Zu seinen genialsten Begabungen zählten die einzigartigen Charakterstudien und er erfand bei den Bildern aus den kriegerischen Zeiten eine Art Schnappschuss von verblüffendem Realismus, lange bevor es die Fotografie gab. Hughes wird dem grandiosen Erfindungsreichtum des Malers mit seinen exzellenten Bildbeschreibungen der zahlreich aufgeführten Bilder absolut gerecht. Zugleich verbindet er die spannenden Ausführungen über das Leben Goyas mit einem Geschichtsunterricht samt erhellender politischer Konstellationen.

********

• _AUFGABEN_:
- 1) Such in den Zeilen unten alle heraus, in denen das Wort „agent“ vorkommt, und schreib jede davon unverändert ab.
- 2) Schreib den Text oben über Goya weiter, und zwar im Anschluss an seinen letzten Satz.

********

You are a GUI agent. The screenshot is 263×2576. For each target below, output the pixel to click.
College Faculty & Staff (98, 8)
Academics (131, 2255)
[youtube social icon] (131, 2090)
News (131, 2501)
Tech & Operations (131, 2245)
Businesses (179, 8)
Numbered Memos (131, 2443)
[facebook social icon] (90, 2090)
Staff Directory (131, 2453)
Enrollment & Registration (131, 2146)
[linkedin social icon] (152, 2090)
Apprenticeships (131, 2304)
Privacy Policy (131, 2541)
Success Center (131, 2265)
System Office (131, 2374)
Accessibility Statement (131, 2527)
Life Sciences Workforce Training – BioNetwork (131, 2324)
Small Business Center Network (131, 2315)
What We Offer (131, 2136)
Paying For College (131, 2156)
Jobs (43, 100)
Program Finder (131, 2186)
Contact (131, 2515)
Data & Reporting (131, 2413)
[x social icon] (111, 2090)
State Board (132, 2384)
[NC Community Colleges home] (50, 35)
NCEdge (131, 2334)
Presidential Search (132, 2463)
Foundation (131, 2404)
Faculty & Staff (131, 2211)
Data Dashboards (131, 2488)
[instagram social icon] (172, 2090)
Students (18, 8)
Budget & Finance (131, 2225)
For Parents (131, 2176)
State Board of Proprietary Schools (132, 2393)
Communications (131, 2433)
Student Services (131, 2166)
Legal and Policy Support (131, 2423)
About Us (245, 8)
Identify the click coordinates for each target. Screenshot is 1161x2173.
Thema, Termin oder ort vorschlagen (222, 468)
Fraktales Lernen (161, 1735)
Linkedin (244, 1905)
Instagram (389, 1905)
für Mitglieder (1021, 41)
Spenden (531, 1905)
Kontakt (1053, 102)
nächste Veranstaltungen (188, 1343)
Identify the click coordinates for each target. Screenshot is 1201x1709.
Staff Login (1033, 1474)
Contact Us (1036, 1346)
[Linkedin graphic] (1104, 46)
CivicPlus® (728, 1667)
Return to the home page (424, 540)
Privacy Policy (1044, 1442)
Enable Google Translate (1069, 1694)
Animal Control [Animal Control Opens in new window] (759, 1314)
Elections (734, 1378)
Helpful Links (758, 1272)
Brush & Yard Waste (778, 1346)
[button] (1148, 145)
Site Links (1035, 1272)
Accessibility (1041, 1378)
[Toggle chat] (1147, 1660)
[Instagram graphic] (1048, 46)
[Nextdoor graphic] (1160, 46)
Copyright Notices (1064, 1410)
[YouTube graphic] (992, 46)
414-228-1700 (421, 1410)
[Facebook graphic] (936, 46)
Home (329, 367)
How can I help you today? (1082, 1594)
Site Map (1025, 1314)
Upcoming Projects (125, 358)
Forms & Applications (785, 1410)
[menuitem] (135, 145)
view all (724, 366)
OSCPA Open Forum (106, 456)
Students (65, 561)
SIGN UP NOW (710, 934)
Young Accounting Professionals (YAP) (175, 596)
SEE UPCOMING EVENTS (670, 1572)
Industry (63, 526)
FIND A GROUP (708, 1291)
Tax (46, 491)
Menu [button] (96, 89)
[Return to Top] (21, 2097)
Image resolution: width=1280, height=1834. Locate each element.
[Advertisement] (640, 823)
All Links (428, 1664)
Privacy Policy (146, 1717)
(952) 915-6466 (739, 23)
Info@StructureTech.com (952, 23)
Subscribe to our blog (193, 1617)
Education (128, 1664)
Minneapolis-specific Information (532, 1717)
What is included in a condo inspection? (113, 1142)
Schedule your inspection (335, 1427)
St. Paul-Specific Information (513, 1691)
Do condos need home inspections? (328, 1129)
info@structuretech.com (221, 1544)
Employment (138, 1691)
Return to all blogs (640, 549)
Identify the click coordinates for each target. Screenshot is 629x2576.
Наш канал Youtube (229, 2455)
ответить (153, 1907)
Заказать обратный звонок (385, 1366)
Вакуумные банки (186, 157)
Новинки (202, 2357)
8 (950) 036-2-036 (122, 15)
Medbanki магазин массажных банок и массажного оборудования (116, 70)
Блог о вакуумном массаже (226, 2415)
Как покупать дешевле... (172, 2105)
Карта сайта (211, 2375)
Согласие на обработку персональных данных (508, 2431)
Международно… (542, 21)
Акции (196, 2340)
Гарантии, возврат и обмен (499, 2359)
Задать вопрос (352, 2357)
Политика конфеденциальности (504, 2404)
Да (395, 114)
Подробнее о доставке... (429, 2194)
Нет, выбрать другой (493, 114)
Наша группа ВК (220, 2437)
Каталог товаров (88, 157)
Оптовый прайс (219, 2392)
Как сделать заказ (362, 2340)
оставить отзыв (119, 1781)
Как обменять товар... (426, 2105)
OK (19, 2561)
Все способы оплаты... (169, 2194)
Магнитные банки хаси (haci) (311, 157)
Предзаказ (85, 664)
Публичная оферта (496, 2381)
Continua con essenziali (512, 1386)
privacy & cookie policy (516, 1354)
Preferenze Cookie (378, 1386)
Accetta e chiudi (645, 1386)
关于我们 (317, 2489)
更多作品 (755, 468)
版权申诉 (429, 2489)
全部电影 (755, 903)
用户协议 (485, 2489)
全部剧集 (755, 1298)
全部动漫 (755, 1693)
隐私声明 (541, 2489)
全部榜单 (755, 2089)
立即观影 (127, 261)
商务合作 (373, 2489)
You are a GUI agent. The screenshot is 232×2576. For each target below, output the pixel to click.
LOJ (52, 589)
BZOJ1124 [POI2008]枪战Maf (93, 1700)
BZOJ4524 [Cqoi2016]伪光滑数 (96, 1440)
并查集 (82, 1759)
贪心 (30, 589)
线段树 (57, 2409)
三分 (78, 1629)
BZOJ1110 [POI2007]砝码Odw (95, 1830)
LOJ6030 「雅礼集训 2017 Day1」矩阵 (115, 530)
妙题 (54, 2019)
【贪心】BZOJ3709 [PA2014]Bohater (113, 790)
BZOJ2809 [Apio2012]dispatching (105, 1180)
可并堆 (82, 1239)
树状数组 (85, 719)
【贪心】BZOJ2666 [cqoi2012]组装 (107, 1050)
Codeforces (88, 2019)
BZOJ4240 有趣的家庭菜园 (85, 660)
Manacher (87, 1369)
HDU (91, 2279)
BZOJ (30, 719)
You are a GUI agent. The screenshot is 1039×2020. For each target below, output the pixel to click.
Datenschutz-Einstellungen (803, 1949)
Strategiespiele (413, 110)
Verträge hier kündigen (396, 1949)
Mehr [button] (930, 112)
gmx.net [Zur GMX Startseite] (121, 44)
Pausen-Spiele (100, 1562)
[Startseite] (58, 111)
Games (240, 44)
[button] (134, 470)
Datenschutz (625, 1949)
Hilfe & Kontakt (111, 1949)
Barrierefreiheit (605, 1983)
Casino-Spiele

********

• _ANTWORTEN JE AUFGABE_:
- 1)
You are a GUI agent. The screenshot is 263×2576. For each target below, output the pixel to click.
You are a GUI agent. The screenshot is 232×2576. For each target below, output the pixel to click.
You are a GUI agent. The screenshot is 1039×2020. For each target below, output the pixel to click.

- 2)
Der Autor hat diese Biographie wie einen großartig erfundenen Roman geschrieben, der auch wegen seiner präzise recherchierten Authentizität ein Meisterwerk geworden ist, das durch die faszinierende Fülle der Abbildungen noch gekrönt wird. Es mag bereits etliche Biographien über Goya geben, diese jedoch wird kaum zu überbieten sein.

 

# Robert Hughes: Goya. Der Künstler und seine Zeit (aus dem Englischen von Werner Roller); 448 Seiten, 110 SW- und 120 Farbabb.; Karl Blessing, München;

€ 49,90

WOLFGANG A. NIEMANN (wan/JULIUS)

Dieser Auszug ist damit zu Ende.